Authorities called it “the swimming pool” because the bodies in this mass grave were buried so close together — more than 250 skulls were found. This is one of more than 120 unmarked graves unearthed since August of last year over a large area in Santa Fe, a town in the Mexican state of Veracruz.
But Mexico’s president, Enrique Peña Nieto, and his administration have acted as if this gruesome discovery has nothing to do with them — as if this mass grave is located in some faraway country.
Last year the first bodies were found with the help of the Colectivo Solecito, or the “Little Sun Collective” in Spanish — a group of 150 mothers who refuse to give up looking for their loved ones.
“We haven’t heard of any declaration by President Peña Nieto,” Lucia de los Angeles Díaz, the founder of Colectivo Solecito, told me recently. “The authorities charged with acknowledging the severity of the problem have failed to act.”
Along with the administration’s silence has come no funding to help identify the remains.
In Mexico, it seems that every day is Day of the Dead.
Last year, a person unknown to Lucia handed her a map labeled with crosses. Following a hunch, she took the map up a hill near Santa Fe where she came across some of the hidden graves.

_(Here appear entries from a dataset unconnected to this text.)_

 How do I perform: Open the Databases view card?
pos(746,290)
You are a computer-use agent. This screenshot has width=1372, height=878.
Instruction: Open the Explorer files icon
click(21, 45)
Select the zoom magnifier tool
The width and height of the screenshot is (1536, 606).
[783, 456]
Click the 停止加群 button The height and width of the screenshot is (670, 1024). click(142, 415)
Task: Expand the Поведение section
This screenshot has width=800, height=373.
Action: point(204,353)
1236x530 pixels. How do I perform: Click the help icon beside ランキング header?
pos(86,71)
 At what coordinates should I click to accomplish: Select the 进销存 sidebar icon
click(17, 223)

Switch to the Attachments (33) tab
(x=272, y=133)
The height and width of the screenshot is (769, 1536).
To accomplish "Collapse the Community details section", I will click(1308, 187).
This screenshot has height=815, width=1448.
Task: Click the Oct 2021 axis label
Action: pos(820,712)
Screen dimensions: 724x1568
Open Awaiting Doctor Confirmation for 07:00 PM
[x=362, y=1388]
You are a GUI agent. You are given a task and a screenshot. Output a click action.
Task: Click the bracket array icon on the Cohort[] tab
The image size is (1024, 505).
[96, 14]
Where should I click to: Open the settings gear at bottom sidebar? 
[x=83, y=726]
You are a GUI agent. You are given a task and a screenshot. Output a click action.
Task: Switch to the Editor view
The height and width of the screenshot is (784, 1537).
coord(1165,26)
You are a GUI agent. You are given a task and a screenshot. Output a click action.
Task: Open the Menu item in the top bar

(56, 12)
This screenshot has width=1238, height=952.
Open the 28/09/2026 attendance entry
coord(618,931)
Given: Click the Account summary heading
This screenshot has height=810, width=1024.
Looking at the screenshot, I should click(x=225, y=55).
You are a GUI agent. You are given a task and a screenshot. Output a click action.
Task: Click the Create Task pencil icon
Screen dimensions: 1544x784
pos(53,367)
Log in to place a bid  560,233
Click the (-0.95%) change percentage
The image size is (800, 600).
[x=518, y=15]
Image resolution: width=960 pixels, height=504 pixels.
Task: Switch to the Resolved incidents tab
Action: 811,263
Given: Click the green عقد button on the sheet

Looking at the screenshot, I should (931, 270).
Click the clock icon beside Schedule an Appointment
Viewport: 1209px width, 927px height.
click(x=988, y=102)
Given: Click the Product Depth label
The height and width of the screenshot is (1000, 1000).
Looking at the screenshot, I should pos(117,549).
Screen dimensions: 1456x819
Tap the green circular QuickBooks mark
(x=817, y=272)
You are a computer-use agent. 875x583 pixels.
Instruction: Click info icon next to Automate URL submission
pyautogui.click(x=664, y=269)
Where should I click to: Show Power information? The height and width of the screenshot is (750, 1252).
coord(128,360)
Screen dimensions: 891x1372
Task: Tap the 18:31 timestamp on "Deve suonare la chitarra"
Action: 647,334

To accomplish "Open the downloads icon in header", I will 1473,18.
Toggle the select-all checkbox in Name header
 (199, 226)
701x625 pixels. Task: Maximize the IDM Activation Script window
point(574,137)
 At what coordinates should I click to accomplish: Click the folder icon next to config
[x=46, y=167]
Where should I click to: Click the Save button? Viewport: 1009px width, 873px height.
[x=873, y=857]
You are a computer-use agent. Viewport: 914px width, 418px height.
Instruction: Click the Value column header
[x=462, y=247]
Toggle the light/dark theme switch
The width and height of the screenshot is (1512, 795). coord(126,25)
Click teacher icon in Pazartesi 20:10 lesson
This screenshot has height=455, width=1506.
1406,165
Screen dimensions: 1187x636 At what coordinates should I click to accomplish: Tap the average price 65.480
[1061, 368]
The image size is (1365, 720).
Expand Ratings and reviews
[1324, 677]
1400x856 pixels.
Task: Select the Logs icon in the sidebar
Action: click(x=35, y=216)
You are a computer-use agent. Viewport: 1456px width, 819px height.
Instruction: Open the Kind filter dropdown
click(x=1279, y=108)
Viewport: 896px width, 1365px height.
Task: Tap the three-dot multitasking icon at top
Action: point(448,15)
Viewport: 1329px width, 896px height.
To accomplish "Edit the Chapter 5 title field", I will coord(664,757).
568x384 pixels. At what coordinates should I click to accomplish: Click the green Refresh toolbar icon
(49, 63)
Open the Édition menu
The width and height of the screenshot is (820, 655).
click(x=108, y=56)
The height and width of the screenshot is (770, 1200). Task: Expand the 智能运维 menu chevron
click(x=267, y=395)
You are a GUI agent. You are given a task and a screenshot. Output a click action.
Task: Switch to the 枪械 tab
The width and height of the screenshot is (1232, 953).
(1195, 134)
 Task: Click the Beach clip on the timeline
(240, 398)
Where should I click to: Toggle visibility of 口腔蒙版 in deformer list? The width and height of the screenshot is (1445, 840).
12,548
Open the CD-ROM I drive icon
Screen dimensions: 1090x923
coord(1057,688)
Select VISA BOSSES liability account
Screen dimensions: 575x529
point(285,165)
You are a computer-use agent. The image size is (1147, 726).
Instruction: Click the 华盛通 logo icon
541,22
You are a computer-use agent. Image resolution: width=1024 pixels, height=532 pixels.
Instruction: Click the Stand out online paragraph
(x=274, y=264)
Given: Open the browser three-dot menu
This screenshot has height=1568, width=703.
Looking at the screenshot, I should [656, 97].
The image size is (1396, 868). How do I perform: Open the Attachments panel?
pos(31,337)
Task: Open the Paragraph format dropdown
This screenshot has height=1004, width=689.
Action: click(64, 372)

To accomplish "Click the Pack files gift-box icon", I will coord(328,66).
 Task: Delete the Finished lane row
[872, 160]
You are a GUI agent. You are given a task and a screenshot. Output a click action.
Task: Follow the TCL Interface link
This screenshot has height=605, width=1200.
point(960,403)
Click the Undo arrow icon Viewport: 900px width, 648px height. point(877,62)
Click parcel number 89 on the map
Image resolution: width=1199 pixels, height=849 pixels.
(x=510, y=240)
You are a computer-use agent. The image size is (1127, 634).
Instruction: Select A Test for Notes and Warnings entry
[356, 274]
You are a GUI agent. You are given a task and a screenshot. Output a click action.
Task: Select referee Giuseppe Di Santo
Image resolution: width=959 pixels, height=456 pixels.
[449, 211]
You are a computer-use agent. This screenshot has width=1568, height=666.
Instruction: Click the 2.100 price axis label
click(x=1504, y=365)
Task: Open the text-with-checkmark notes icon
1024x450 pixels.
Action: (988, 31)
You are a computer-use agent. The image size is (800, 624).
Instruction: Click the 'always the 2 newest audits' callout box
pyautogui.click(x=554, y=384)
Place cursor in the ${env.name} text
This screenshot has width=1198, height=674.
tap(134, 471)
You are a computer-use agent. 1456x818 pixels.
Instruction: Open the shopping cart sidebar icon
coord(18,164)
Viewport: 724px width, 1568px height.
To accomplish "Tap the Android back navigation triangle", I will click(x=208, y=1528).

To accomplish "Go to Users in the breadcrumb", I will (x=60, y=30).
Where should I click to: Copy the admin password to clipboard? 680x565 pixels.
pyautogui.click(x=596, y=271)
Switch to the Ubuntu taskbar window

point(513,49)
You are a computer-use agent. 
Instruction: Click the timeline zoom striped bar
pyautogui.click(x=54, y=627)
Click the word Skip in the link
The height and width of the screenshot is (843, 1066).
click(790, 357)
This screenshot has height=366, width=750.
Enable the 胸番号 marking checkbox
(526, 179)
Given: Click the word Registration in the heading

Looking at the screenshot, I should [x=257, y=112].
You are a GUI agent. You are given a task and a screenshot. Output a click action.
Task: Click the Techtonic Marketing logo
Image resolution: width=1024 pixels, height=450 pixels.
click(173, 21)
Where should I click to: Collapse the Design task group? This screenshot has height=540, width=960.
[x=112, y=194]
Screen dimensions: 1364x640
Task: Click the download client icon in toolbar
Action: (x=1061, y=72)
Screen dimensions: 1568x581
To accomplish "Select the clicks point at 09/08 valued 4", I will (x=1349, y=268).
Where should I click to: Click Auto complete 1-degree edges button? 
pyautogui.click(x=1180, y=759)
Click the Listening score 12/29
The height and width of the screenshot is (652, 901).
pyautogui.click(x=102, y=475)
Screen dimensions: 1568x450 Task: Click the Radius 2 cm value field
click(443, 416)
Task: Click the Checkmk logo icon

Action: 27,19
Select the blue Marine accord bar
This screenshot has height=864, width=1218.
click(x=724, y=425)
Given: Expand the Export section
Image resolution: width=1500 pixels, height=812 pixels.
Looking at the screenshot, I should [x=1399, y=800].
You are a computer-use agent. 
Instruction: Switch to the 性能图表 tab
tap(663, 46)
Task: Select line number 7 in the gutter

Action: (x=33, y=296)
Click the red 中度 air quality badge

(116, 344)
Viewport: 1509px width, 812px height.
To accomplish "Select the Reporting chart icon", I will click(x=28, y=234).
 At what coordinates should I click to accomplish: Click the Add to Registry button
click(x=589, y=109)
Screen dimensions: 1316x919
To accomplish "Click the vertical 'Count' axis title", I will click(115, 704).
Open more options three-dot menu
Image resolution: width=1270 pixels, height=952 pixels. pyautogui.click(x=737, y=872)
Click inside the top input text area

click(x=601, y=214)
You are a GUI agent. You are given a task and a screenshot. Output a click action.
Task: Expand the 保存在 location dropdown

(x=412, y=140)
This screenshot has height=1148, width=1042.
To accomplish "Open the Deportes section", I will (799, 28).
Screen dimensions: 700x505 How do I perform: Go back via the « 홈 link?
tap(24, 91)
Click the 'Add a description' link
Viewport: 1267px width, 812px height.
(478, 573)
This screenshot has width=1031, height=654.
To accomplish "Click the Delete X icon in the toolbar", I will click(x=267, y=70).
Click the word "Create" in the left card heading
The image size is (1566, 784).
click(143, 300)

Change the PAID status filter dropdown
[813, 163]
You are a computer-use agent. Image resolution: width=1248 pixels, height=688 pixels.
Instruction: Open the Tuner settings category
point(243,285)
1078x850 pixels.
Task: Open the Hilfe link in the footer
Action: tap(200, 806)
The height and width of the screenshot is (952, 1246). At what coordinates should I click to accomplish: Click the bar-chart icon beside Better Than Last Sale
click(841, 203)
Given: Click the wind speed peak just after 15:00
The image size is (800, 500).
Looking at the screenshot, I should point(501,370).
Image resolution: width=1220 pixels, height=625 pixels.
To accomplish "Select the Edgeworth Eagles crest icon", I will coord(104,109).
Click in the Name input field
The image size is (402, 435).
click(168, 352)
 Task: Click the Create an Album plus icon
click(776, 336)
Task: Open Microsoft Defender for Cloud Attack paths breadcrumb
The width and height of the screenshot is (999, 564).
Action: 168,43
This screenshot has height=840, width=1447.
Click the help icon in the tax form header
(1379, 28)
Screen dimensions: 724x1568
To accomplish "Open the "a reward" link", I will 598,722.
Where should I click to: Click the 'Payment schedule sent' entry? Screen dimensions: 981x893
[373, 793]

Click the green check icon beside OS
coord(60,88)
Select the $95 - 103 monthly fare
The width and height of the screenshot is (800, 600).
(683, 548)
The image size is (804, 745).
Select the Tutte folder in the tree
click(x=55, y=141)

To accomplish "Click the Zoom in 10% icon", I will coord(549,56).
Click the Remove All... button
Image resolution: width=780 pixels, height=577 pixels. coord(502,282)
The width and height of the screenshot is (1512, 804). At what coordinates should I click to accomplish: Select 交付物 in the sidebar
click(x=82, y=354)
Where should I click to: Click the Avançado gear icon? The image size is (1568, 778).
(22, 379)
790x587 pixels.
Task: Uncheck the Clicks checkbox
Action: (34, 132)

Lucia hasn’t seen her son, Luis Guillermo, in almost four years. Luis, nicknamed “DJ Patas,” used to perform at the best parties in Veracruz. On June 28, 2013, as Luis was leaving an event in the early morning hours, armed men kidnapped him, Lucia says.
At first she had hoped it was an “express kidnapping” — where a victim is forced to withdraw money from several ATMs but is left alive to later share the frightening tale. Sadly, it wasn’t that kind of kidnapping.
Lucia refuses to believe that her son might be in one of those pits in Veracruz. Even though she has found no clues to his whereabouts, she reminded me about several cases of missing persons in Mexico who were found years later.
She didn’t cry during our discussion — for Lucia, this isn’t the time to cry. “We don’t question what we’re doing,” she told me. “We do it because we’re mothers. We fight, and keep looking until we find them.”
For tens of thousands of families in Mexico, the tragedy is redoubled: They can count on the authorities neither to find the lost ones nor to bring to justice the people who are responsible.
“It’s very unfortunate to have a government that doesn’t represent us, to have a government that isn’t accountable,” Lucia says, dressed in impeccable white, with a picture of her son on her lapel.
Mexico is a nation of graves. Peña Nieto’s administration has overseen one of the most violent periods in the country’s modern history. Since he took office in December 2012, more than 77,000 Mexicans have been killed, and more than 5,500 Mexicans have been kidnapped, according to official data.
Such staggering numbers seem to have numbed the Mexican people. As the shocking details about the grave in Veracruz started to trickle out this month, I expected to see mass protests on the streets of Mexico. I thought that the Mexican Congress would surely launch an independent investigation, and that the president would go on national television to announce his plans to identify the bodies and punish the culprits. But none of that has happened.
Perhaps it’s understandable. Two and a half years ago, 43 students from Ayotzinapa went missing. To this day nobody knows where they are or what happened to them. What can we expect, then, for Lucia’s son? In what sort of country does the discovery of 253 bodies in a pit not warrant action by the government? Such an atrocity can’t simply be accepted.
“It would seem we live in the worst of all worlds,” Peña Nieto said recently, “but we really don’t.”
Don’t we? Ask Lucia and the other mothers from Colectivo Solecito.